# EXERCISE DATA
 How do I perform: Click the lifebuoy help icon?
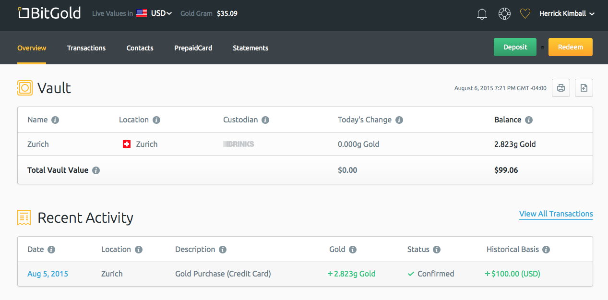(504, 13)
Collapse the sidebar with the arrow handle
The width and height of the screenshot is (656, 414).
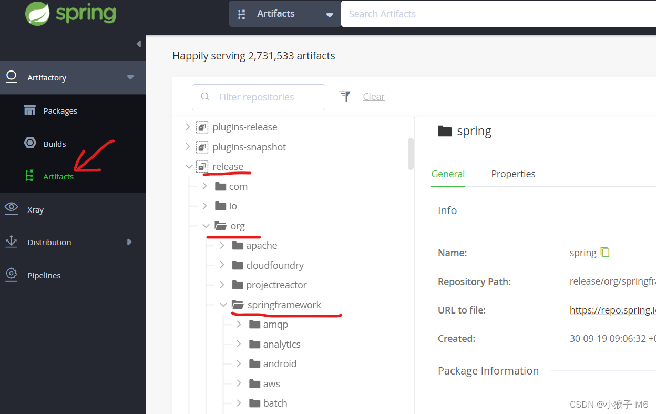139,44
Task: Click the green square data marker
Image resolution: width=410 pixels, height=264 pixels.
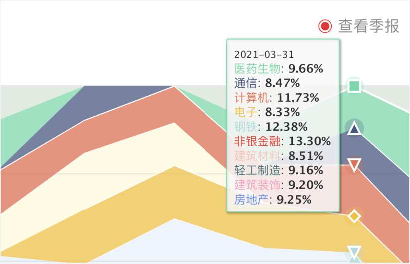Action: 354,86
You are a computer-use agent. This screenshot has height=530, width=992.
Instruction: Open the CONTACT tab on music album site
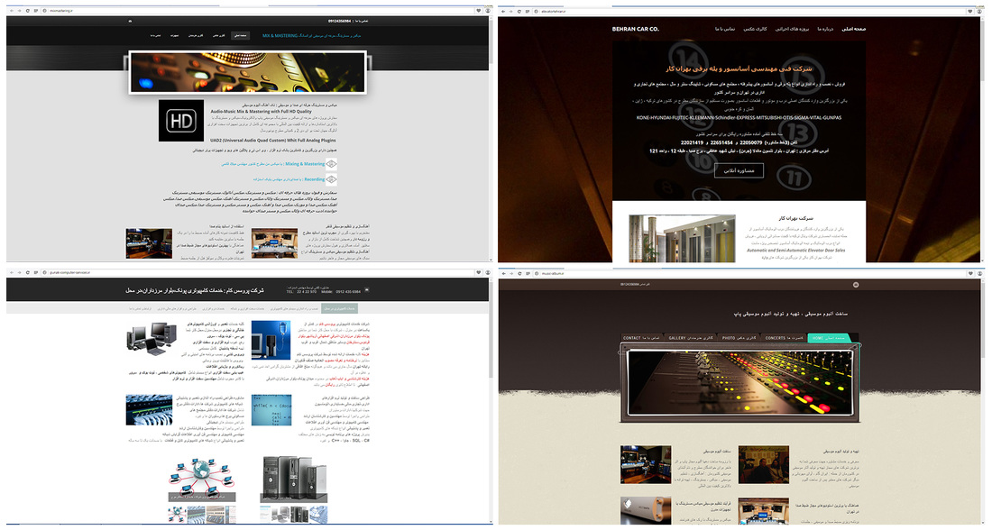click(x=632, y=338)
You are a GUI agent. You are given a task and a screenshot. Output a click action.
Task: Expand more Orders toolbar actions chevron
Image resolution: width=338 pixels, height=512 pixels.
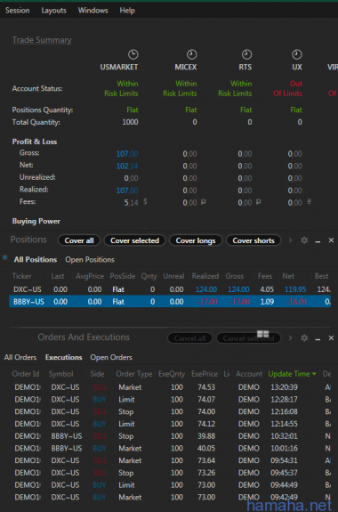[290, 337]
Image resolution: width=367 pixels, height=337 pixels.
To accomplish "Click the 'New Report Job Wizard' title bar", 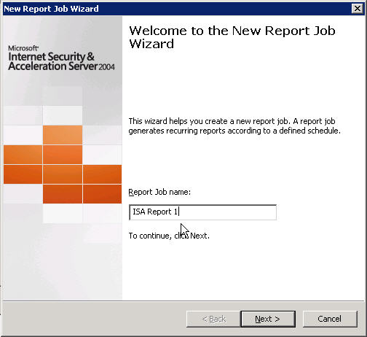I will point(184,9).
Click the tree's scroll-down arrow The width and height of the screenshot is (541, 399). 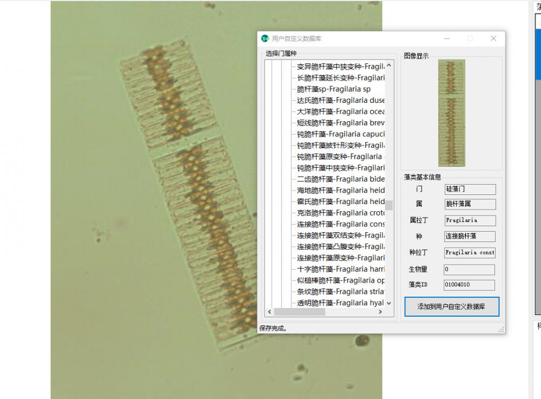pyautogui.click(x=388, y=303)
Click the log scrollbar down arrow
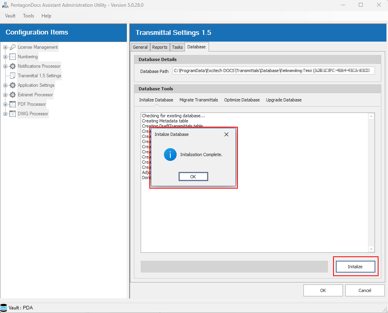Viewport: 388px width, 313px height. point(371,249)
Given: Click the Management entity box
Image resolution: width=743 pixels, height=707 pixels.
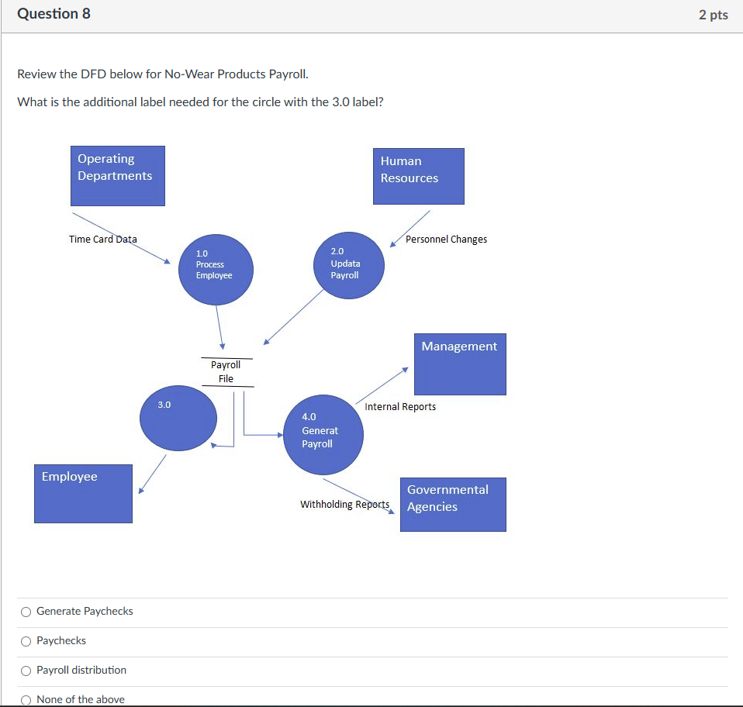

...

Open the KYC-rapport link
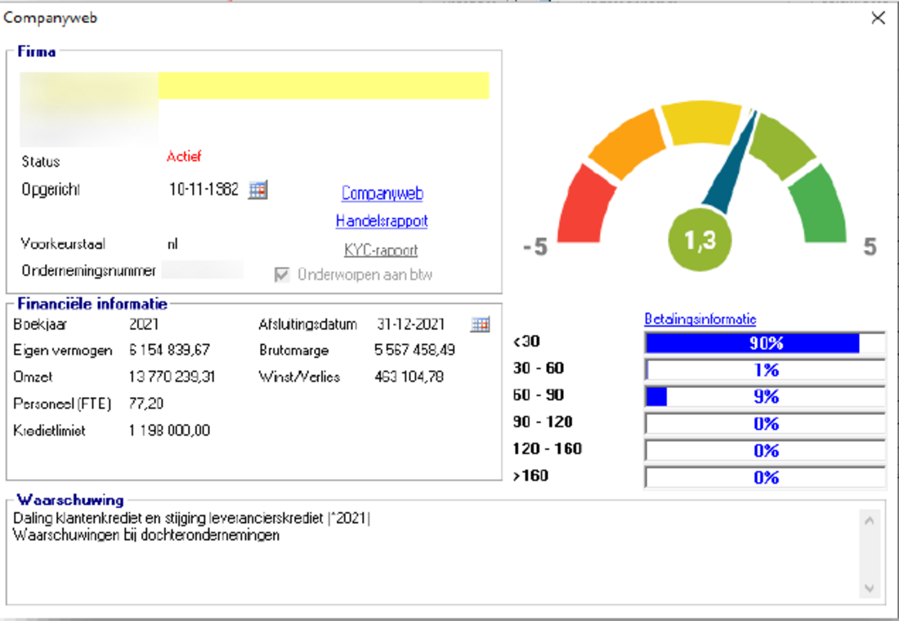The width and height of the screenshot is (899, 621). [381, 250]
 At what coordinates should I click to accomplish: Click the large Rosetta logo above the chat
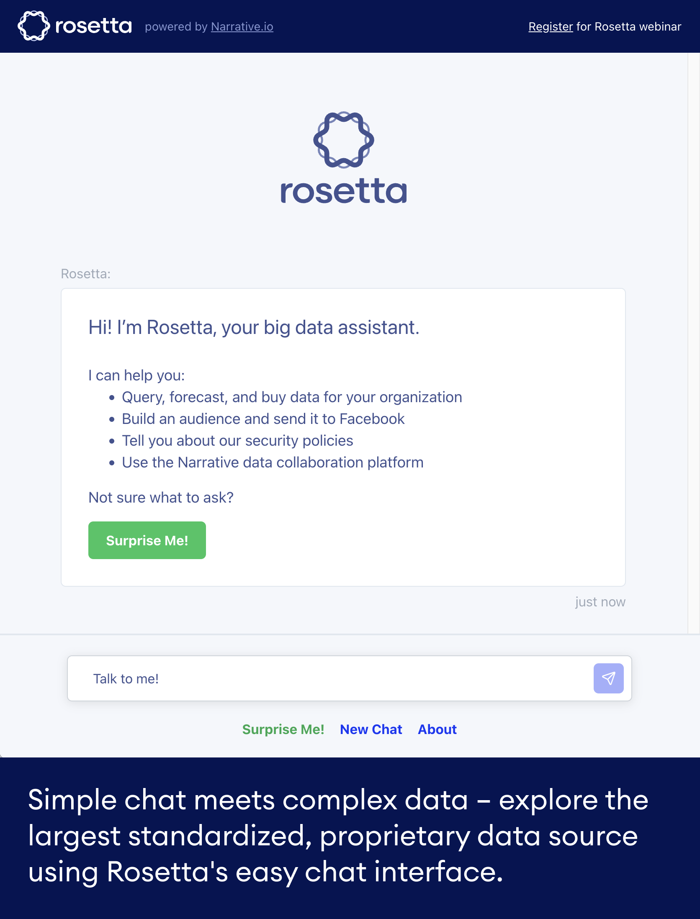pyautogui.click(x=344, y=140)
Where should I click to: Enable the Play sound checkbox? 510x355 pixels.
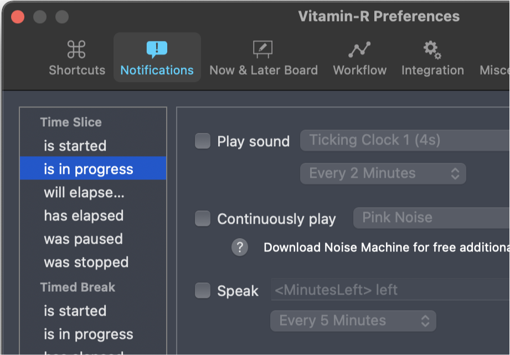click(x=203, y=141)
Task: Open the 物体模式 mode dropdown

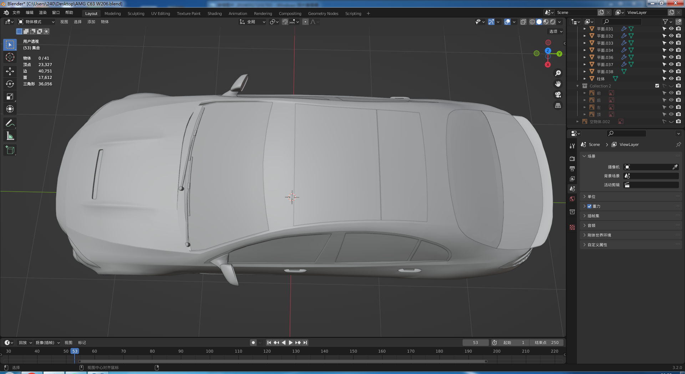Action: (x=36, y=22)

---

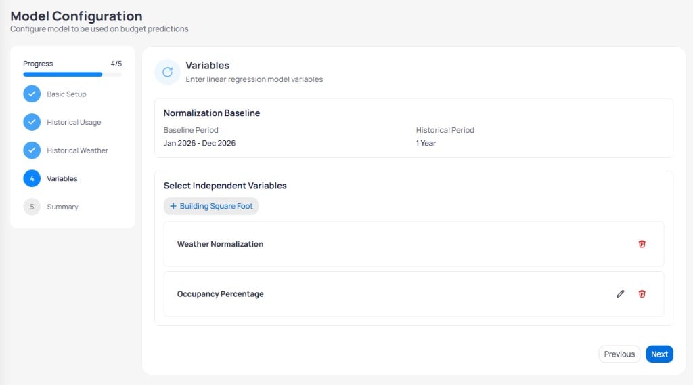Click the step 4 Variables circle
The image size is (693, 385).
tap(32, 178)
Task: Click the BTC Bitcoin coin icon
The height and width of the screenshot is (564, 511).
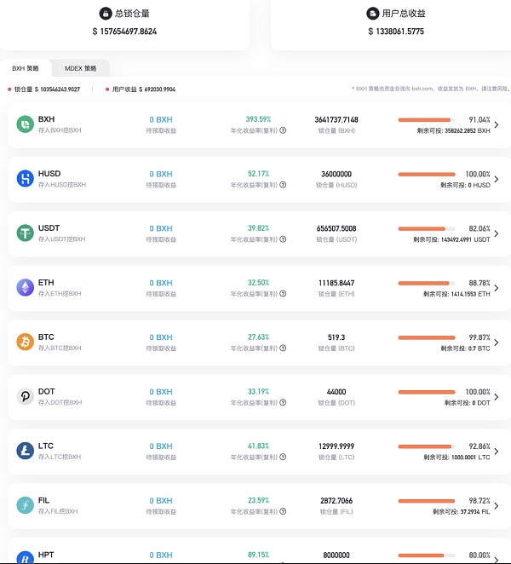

# ASSIGNMENT
Above are records with pictures. Reproduce exactly only the lines from the line with "How do I perform: Click" through the line with "Task: Expand more", both ends included, and leave the pictures out.

# EXPECTED OUTPUT
 How do I perform: Click the lifebuoy help icon?
(504, 13)
Collapse the sidebar with the arrow handle
The width and height of the screenshot is (656, 414).
139,44
Task: Click the green square data marker
Image resolution: width=410 pixels, height=264 pixels.
Action: 354,86
You are a computer-use agent. This screenshot has height=530, width=992.
Instruction: Open the CONTACT tab on music album site
click(x=632, y=338)
You are a GUI agent. You are given a task and a screenshot. Output a click action.
Task: Expand more Orders toolbar actions chevron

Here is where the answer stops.